Samedi, par exemple: à 18?h?30, la salle communale de Plainpalais accueille l’harmonie municipale du Grand-Saconnex, La Sirène. Soixante hommes et femmes, toutes générations confondues, rassemblés au son d’une musique de film ou d’un air bucolique. Bonne humeur, discipline et bel entrain sont au menu de cette escapade endimanchée. Tous ici sont amateurs. A l’Harmonie, on y va une fois par semaine pour répéter. Pour la musique, autant que pour l’atmosphère et la vie associative. Dans les fêtes officielles, on joue pour la commune. Sinon, on se déplace, comme ce soir.
«Ce concert est pour nous une immense opportunité!» constate Arsène Liechti, directeur de l’Harmonie. «Les fêtes populaires comme les réunions de musiques municipales disparaissent. C’est ici également une des rares occasions de présenter notre travail dans d’excellentes conditions de concert.»
Le Valais aime les cuivres
Samedi, encore: 20h30. En rejoignant les loges, les souffleurs de l’Harmonie se sont exclamés: «Au tour des professionnels!» Le second concert de la soirée, en effet, voit débarquer les virtuoses du Swiss Brass Consort. A eux les partitions acrobatiques, les cadences ébouriffantes. A eux de convaincre l’assemblée que ce festival a une bonne raison d’être. Le premier concert, l’«Aubade», était gratuit. Ça n’était pas la grande foule. Le second est payant: environ 150?personnes ont fait le déplacement.?Pas mal, pour un début.
Car la grande famille des cuivres, paraît-il, n’a pas la cote en terre genevoise. Entendez par là que, de pistons en pavillons, ladite famille ne connaît point ici d’autre usage professionnel que la participation docile à l’un ou l’autre des orchestres symphoniques de la place. Or, et c’est là le propos du directeur artistique du festival, ces chers cuivres ne demandent qu’à sortir du rang.

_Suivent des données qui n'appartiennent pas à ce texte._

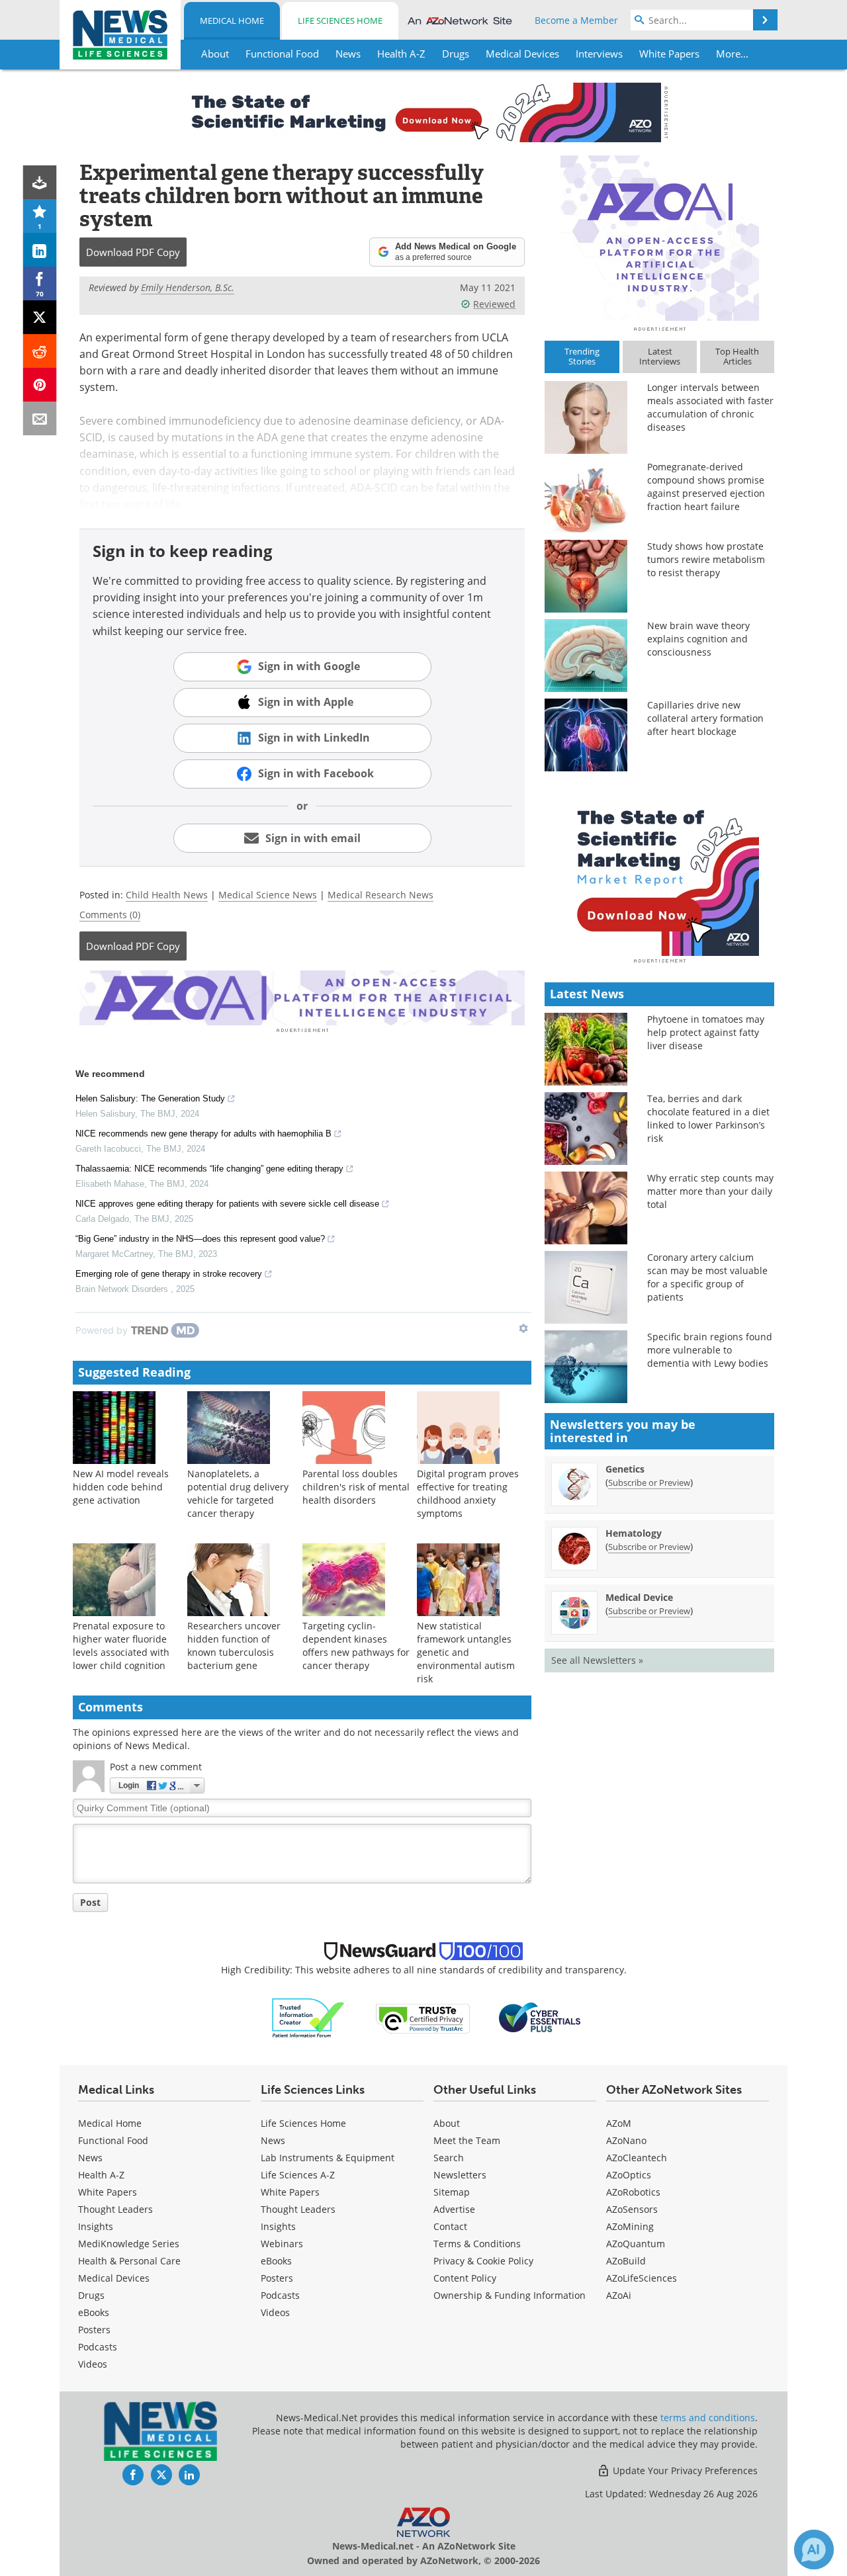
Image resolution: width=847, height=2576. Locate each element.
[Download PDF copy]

Formé au piano et au cor classique, enseignant au Conservatoire, Christophe Sturzenegger en est convaincu: le Festival de cuivres de Genève peut prendre racine. «Contrairement au Valais, où nombre de villages comptent deux brass band, il n’y a à Genève aucun groupe de ce genre. Notre but est de faire découvrir le répertoire uniquement consacré aux cuivres, et de susciter la création de brass band.»
Raison pour laquelle le festival a mis sur pied une master class. L’appel est clair. Reste à voir si Genève a le souffle nécessaire.